SAP Releases Business Suite, HANA as Cloud Services
Of all the major software companies, SAP is regarded as a laggard when it comes to transitioning its business from a traditional supplier of business applications to offering them as a service in the cloud. Lately, it has stepped up that effort.
SAP this week took the plunge, making its key software offerings available in the cloud as subscription-based services. Specifically, its HANA in-memory database is now available as a subscription service. Also available as a service is the SAP Business Suite, which includes the company's ERP, financial and industry-specific applications. The SAP Business Suite also runs on HANA, which provides business intelligence and real-time key performance indicators. The HANA-based SAP Business Warehouse is also now available as a service.

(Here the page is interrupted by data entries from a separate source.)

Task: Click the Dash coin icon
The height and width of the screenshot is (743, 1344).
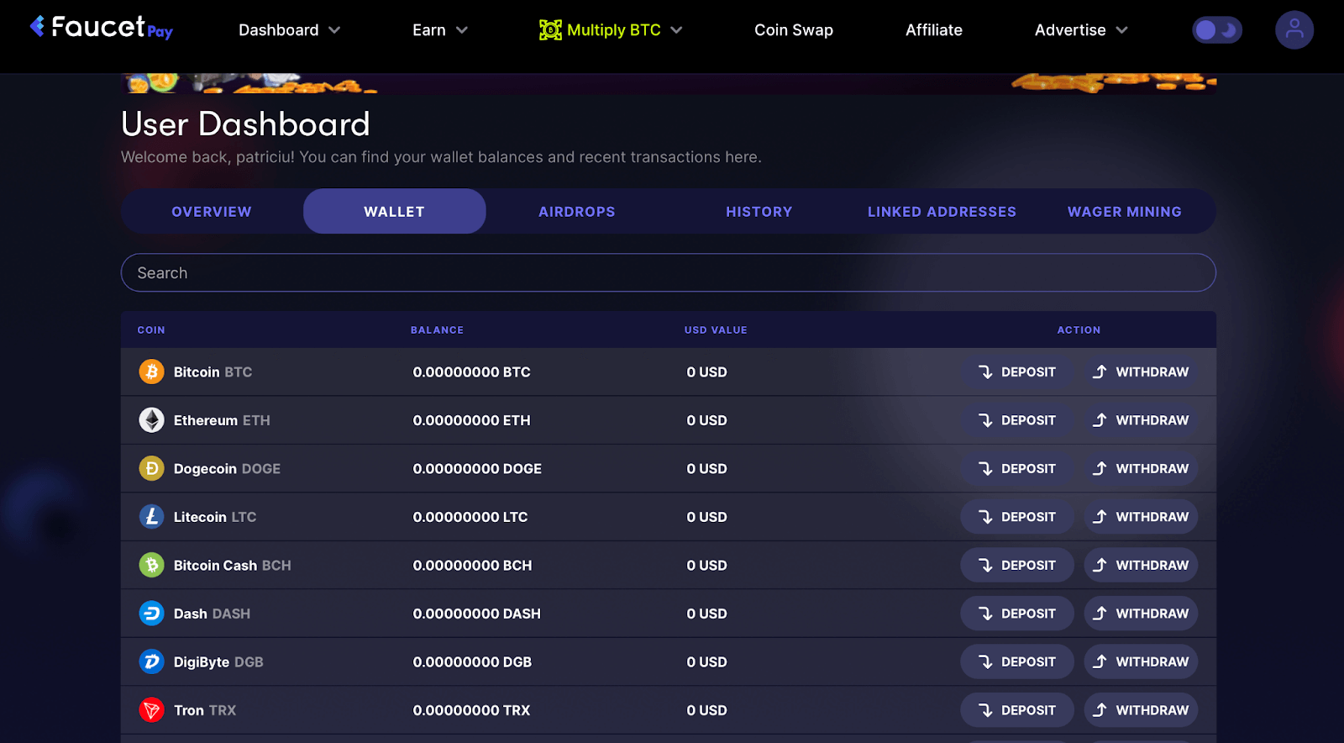Action: coord(151,614)
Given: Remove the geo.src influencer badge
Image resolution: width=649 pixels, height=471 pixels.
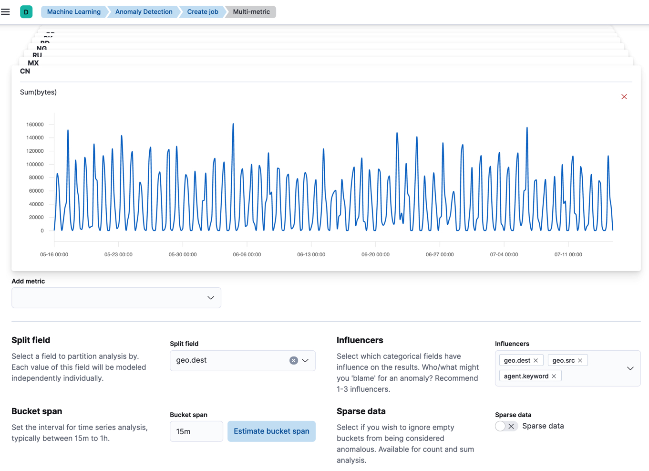Looking at the screenshot, I should [x=580, y=360].
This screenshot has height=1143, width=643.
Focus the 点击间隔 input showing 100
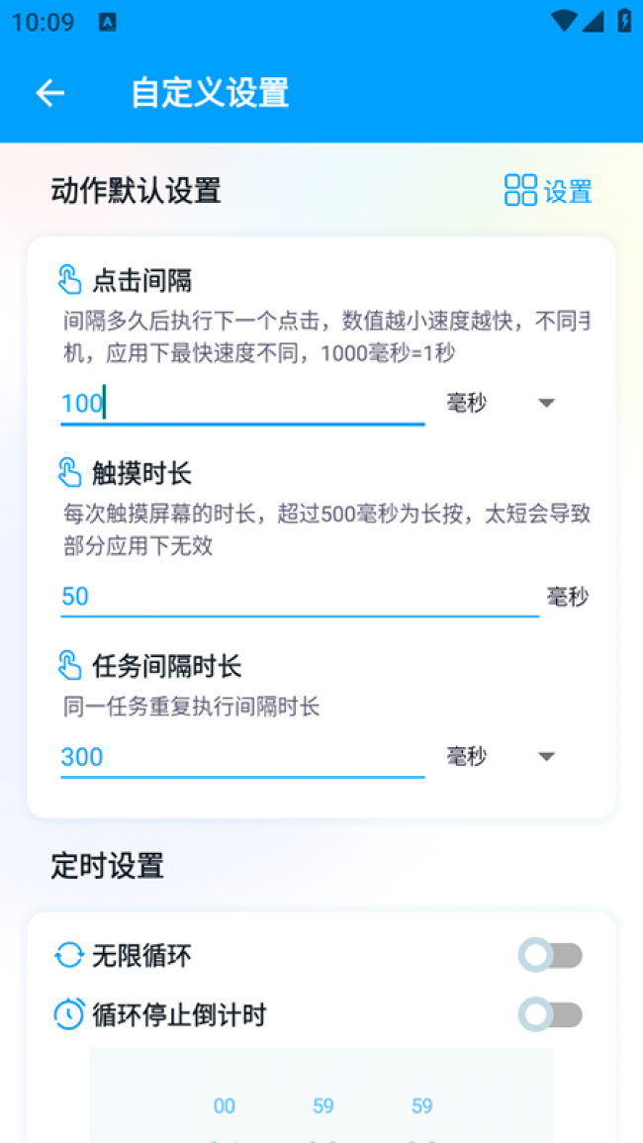coord(242,404)
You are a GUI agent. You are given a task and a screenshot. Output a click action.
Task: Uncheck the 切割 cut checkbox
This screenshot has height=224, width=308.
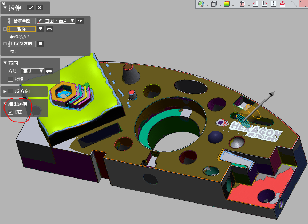pos(10,112)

The company announced its plans to offer the SAP Business Suite and HANA as a service last year.
The subscription-based apps follow last month's announcement that the company is allowing organizations to extend their existing SAP installations to the cloud as hybrid implementations. The company noted that some apps may have restrictions in those scenarios. Offering its flagship business apps as a service is a key move forward for the company.

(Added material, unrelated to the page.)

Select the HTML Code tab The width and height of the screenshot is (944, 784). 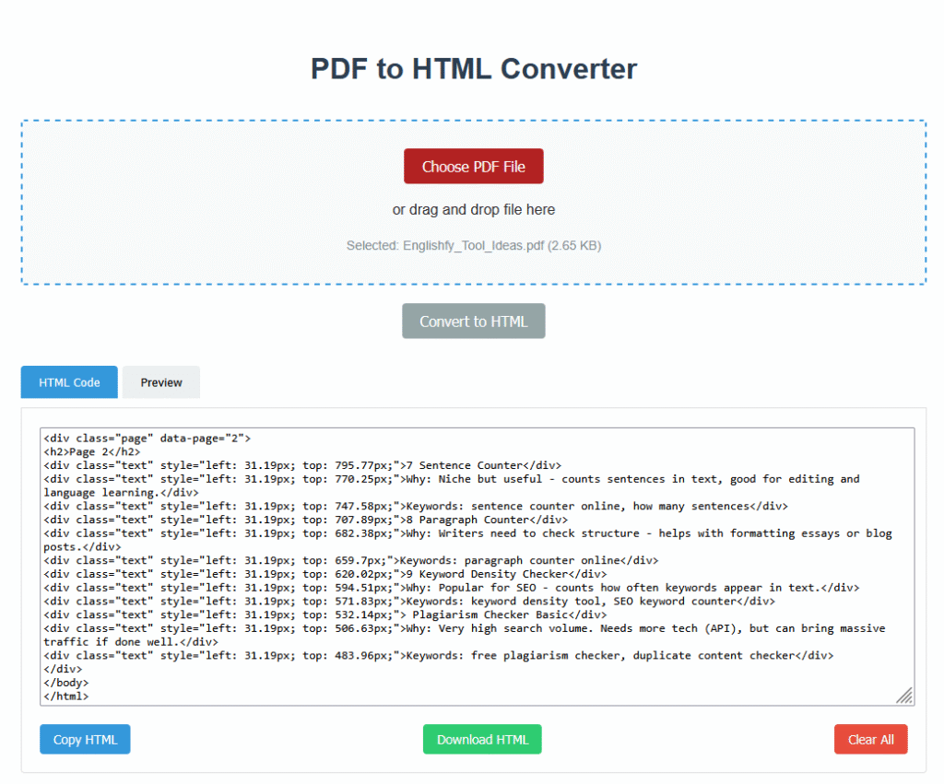pos(69,382)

"Today is a significant step forward for SAP's transformation, as we are not only emphasizing our commitment to the cloud with new subscription offerings for SAP HANA, we are also increasing the choice and simplicity to deploy SAP HANA," said Vishal Sikka, member of SAP's executive board overseeing products and innovation, in a statement.
While SAP has taken steps over the years to embrace the cloud, it has lagged behind its rivals. Making matters worse, it has faced a growing number of new competitors born in the cloud, including Salesforce.com and Workday, which don't have legacy software issues to address. Those rivals and their partners have tools that can connect to existing legacy systems. SAP's biggest rival, Oracle, has made the transition with some big-ticket acquisitions along the way. For its part, SAP has made a few acquisitions of its own, including those of SuccessFactors and Ariba.

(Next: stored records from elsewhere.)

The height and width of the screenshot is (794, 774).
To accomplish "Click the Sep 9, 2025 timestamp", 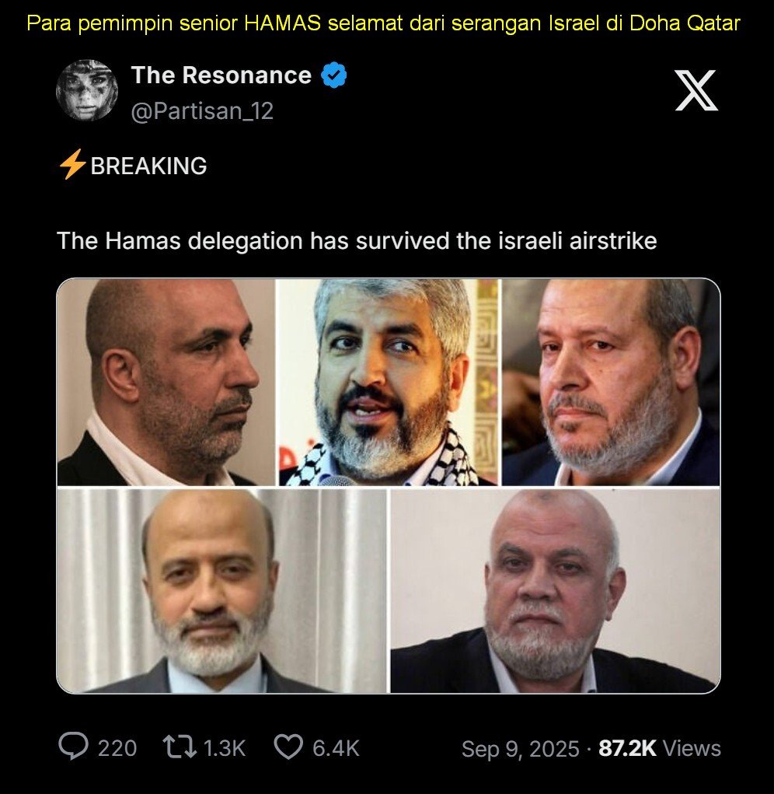I will [520, 749].
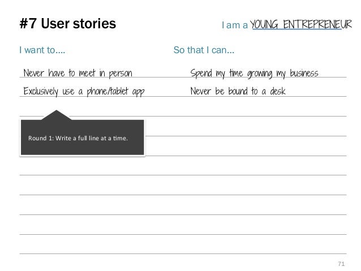
Task: Click 'Exclusively use a phone/tablet app' entry
Action: [x=84, y=92]
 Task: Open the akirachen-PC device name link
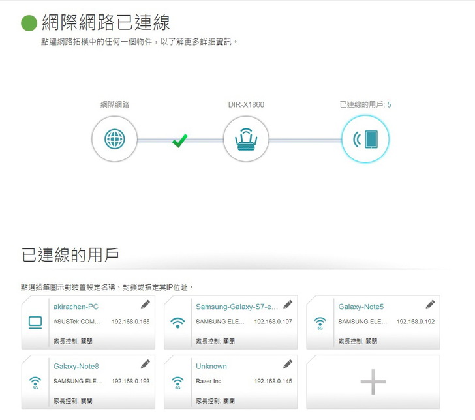(x=76, y=306)
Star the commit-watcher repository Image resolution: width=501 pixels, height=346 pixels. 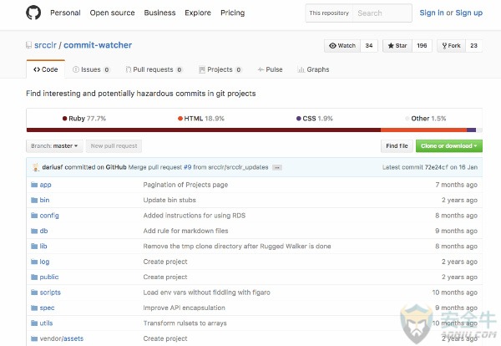(x=397, y=46)
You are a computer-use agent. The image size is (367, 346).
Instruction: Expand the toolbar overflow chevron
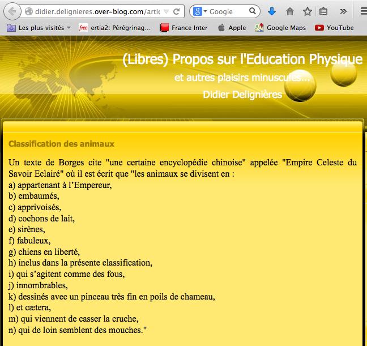343,11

SAP said it is expanding its datacenter footprint across four continents. It currently has 16 datacenters worldwide and said it is extending its footprint to comply with local regulations, to address data sovereignty requirements. The global expansion includes SAP's first two datacenters in the Asia-Pacific, adding facilities in Tokyo and Osaka, Japan.
SAP said it has also extended its cloud migration service offering for existing customers. In addition to running its own cloud, SAP has partnerships with major cloud providers, including Amazon Web Services, Hewlett-Packard and IBM.